The lack of membership growth has been attributed to the unaffordability of medical scheme contributions, one of the reasons for which is the cost of the prescribed minimum benefits (PMBs) that schemes must provide to all members.

The council calculated the average cost of providing the PMBs to a medical scheme beneficiary to be R508 a month in 2013, and Universal believes that this year the cost is R598 a month, Pretorius says.

The obligation to provide PMBs prevents schemes from reducing their contributions, but the low-cost benefit options will enjoy a partial exemption from providing all the PMBs, with the extent of the partial exemption still to be determined.

Pretorius estimates that there are 12 million economically active people who could join medical schemes. Schemes currently cover 8.7 million lives, or 16 percent of the population.

The Council for Medical Schemes is concerned about undermining the cross-subsidies in medical schemes if younger, healthier members are allowed to move to the new low-cost benefit options. It is also concerned that people will join these options only when they are sick and need benefits – a practice known as anti-selection. Therefore, Prema says, the council is considering proposals to limit membership of the low-cost options to groups larger than a number between 15 and 35, such as employees who have to join a medical scheme as part of their conditions of employment.

Pretorius says administrators of medical schemes have proved that it costs more to provide membership to individuals than to groups.

The council is also considering restricting membership of the low-cost options to people with an income of below R6 000 a month but possibly up to R12 000, or prohibiting members from moving from more expensive options to the new low-cost options and/or limiting membership to those who have not been a member of a scheme before, Prema says.

The fact that the low-cost options will not offer full private-hospital cover will deter some members of more expensive options from moving to them, a practice known as buying down, he says.

The council is also reviewing a proposal to exempt the new options from having to hold reserves equal to 25 percent of contributions.

Prema says it has been suggested that the options be required to hold reserves determined in line with the risks the options face (known as a risk-based capital approach), or that schemes be granted a period in which to bring the reserves of these options up to 25 percent, as is the case with a new medical scheme.

Pretorius says the council is of the view that people who join the low-cost options should be exempt from late-joiner penalties, because lack of affordability is the reason they have not joined medical schemes until now.

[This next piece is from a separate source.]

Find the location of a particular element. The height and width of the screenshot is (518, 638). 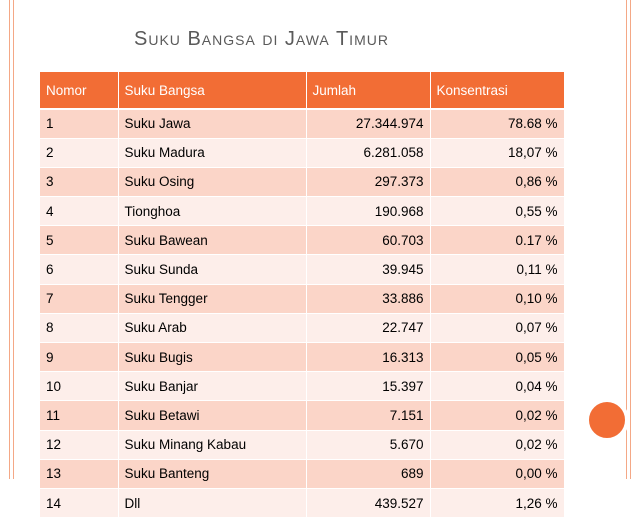

cell-jumlah: 7.151 is located at coordinates (368, 416).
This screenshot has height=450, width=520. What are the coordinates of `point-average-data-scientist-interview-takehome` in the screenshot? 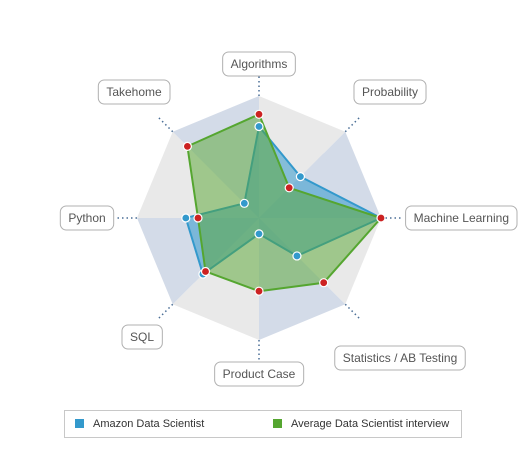 It's located at (187, 146).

Prema says the council is considering allowing schemes to impose waiting periods on members who join the low-cost options, during which they will not enjoy some benefits. The aim of the waiting periods is to prevent people from joining only when they are sick.

He says the council will probably determine whether waiting periods are appropriate on a case-by-case basis for each medical scheme.

Prema says the low-cost options will probably be limited to existing schemes.

Both he and Pretorius say the key to keeping the options low cost lies in having healthcare provider networks, in which providers agree to charge members a particular rate.

Pretorius says only one million members belong to low-cost options that offer benefits via provider networks, and he called on providers to collaborate with schemes to offer low-cost services that can be included in these options.

Prema says there could be problems with how the low-cost options cover the cost of healthcare services when members do not use the network provider in the event of an emergency, or when they are far away from their usual network doctor or hospital.

He says the council may consider allowing schemes to restrict membership of the low-cost options to people who live in areas where there are provider networks that can service them.